YOUR GOAL ▸ Every line holding "value" should be copied from the records below.

Stored data entries
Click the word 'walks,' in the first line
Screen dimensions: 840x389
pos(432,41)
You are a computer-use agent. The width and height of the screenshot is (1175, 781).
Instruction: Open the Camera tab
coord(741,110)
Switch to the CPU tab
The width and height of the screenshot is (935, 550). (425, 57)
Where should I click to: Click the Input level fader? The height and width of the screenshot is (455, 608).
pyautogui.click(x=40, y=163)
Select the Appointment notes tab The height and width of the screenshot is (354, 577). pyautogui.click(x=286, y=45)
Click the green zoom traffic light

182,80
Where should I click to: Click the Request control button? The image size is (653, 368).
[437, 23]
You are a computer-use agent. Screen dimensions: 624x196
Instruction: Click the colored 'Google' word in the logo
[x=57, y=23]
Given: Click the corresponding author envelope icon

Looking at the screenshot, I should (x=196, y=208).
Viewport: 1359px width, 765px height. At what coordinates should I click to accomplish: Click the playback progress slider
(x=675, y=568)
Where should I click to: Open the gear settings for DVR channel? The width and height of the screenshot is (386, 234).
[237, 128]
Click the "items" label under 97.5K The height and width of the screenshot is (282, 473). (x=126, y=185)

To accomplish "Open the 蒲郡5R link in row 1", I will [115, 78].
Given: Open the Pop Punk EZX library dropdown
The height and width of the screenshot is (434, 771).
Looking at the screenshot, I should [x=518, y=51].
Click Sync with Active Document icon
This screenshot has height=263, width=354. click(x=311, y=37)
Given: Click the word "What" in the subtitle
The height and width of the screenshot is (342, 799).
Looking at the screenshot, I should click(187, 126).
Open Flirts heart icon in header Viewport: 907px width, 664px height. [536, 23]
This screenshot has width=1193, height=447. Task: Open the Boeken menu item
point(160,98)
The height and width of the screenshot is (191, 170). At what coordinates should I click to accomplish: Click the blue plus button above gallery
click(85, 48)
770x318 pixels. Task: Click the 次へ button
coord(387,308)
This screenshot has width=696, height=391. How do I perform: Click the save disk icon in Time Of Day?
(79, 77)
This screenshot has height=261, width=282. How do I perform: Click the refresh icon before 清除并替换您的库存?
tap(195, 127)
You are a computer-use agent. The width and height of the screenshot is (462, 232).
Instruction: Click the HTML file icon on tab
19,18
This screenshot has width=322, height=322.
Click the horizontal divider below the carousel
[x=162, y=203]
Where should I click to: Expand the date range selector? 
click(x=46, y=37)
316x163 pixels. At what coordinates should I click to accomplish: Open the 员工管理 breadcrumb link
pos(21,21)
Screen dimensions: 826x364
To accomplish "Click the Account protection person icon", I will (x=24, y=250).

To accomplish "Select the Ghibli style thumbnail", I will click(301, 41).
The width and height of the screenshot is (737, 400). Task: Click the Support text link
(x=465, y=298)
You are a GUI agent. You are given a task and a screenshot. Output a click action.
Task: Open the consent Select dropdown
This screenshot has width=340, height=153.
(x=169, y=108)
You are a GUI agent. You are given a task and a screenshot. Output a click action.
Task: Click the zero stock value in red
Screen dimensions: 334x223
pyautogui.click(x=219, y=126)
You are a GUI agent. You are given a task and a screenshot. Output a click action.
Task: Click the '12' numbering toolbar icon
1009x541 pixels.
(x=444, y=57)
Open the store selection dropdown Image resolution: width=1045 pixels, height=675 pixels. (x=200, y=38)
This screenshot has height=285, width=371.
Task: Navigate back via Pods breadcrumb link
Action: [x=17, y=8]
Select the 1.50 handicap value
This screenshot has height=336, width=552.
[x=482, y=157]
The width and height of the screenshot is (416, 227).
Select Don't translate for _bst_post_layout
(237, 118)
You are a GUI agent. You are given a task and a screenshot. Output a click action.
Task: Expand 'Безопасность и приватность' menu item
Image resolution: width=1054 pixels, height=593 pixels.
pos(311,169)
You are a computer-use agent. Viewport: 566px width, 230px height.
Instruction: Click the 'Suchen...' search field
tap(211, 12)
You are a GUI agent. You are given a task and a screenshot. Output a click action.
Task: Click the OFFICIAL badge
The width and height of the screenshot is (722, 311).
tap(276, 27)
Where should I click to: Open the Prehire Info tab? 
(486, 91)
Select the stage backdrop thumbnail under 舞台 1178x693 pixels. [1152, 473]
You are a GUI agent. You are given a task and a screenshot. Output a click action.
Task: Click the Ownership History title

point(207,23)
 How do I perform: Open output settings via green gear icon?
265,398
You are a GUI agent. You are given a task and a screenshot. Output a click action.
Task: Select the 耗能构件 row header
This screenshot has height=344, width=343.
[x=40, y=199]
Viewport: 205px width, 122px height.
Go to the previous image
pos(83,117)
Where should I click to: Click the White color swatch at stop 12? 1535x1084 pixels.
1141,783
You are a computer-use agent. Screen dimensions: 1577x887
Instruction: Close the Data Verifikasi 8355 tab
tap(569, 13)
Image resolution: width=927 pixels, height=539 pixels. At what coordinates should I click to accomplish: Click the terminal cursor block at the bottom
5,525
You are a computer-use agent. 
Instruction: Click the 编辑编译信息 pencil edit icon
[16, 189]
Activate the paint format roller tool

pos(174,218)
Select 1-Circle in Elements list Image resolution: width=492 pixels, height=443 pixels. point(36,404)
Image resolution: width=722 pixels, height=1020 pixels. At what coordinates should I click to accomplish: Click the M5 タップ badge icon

WRITTEN ANSWER ▸
Task: Click the zero stock value in red
Select the 1.50 handicap value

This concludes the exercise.